Document text:
· · · · · · ·
In this month’s episode of Discussions with DPIC, Managing Director Anne Holsinger speaks with Elisabeth Semel, Clinical Professor of Law at the University of California, Berkeley (pictured). Professor Semel joined Berkeley Law in 2001 as the first director of the school’s death penalty clinic and remains the clinic’s co-director, where students have represented individuals facing capital punishment and written amicus briefs in death penalty cases before the United States Supreme Court. In recognition of 38th year anniversary of the landmark U.S. Supreme Court ruling in Batson v. Kentucky (1986), Professor Semel discusses the implications of the Court’s ruling and recent efforts in California to eliminate racial discrimination in capital punishment and jury selection.
In Batson v. Kentucky, the U.S. Supreme Court held that it is unconstitutional to use peremptory strikes to exclude potential jurors based on race. Professor Semel explains that there are two types of strikes during jury selection – cause challenges and peremptory strikes. A challenge for cause requires the prosecution to give a reason why a potential juror could not be fair in a case, while peremptory challenges do not require the prosecution to give a reason for striking the juror. Professor Semel explains that in post-Reconstruction United States, prosecutors excluded Black Americans from jury service “by ensuring that they were not qualified by virtue of rules that made it impossible for them to get on the list of eligible jurors.” As laws were passed protecting Black Americans and enforcing their rights, “peremptory challenges became the alternative way of excluding” these individuals from jury service, as prosecutors were not required to explain their reasoning. In the Batson decision, the Court outlined a three-part test: the defendant must make prima facie showing of discrimination regarding the use of a peremptory strike, the prosecution must then articulate a race-neutral reason for the strike(s), and then the defense must then prove that the reason was pretextual.
· · · · · · ·
Data for review:
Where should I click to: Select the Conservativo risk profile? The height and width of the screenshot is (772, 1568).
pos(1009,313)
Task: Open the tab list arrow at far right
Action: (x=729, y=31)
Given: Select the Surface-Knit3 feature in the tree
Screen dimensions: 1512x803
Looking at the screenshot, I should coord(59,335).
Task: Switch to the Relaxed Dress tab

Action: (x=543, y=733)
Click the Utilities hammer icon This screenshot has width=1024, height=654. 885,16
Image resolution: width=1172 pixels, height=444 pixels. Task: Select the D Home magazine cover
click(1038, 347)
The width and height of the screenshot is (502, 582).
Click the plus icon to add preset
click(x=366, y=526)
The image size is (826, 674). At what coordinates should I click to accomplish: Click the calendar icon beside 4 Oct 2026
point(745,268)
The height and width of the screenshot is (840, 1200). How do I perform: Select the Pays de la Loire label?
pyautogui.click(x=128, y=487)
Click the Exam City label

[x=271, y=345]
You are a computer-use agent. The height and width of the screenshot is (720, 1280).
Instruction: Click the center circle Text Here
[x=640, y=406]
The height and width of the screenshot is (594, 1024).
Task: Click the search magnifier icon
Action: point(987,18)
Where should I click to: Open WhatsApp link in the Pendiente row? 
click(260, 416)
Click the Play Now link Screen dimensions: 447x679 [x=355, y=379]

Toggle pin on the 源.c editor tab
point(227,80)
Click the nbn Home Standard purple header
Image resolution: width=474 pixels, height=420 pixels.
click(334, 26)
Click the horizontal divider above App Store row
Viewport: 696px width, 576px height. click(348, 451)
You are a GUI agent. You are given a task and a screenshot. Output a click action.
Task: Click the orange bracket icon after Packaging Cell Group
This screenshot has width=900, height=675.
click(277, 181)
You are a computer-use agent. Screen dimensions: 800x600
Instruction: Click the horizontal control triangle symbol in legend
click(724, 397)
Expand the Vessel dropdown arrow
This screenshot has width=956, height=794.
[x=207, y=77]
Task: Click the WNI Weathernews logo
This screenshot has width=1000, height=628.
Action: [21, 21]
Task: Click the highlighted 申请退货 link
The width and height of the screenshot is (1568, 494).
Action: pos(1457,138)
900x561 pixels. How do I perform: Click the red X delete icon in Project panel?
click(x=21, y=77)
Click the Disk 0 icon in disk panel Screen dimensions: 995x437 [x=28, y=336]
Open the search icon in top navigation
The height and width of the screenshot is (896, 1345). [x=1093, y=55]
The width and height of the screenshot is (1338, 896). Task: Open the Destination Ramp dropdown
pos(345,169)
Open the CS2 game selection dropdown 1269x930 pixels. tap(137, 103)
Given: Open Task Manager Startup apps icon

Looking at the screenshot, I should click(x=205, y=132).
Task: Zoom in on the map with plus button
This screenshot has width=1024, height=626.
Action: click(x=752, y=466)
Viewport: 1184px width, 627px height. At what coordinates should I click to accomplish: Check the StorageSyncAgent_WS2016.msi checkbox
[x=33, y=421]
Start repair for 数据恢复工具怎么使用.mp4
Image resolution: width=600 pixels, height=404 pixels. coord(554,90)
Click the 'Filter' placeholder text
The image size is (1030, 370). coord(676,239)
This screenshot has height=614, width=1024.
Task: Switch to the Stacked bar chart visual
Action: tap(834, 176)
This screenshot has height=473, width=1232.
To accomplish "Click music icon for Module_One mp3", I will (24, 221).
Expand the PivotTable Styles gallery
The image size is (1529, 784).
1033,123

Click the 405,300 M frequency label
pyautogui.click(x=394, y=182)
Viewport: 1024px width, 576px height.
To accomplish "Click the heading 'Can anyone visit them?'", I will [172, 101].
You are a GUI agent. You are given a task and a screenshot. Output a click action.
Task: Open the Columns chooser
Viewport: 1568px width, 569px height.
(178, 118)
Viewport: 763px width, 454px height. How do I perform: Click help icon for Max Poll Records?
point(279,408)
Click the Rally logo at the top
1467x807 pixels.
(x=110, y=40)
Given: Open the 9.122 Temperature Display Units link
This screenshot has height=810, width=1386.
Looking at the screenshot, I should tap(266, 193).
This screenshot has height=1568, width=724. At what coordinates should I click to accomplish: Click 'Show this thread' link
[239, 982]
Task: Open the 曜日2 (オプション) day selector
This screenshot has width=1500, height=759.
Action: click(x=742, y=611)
· · · · · · ·
Task description:
In the text above about Batson v. Kentucky, what does a challenge for cause require the prosecution to do?

Answer area:
It requires the prosecution to give a reason why a potential juror could not be fair in a case.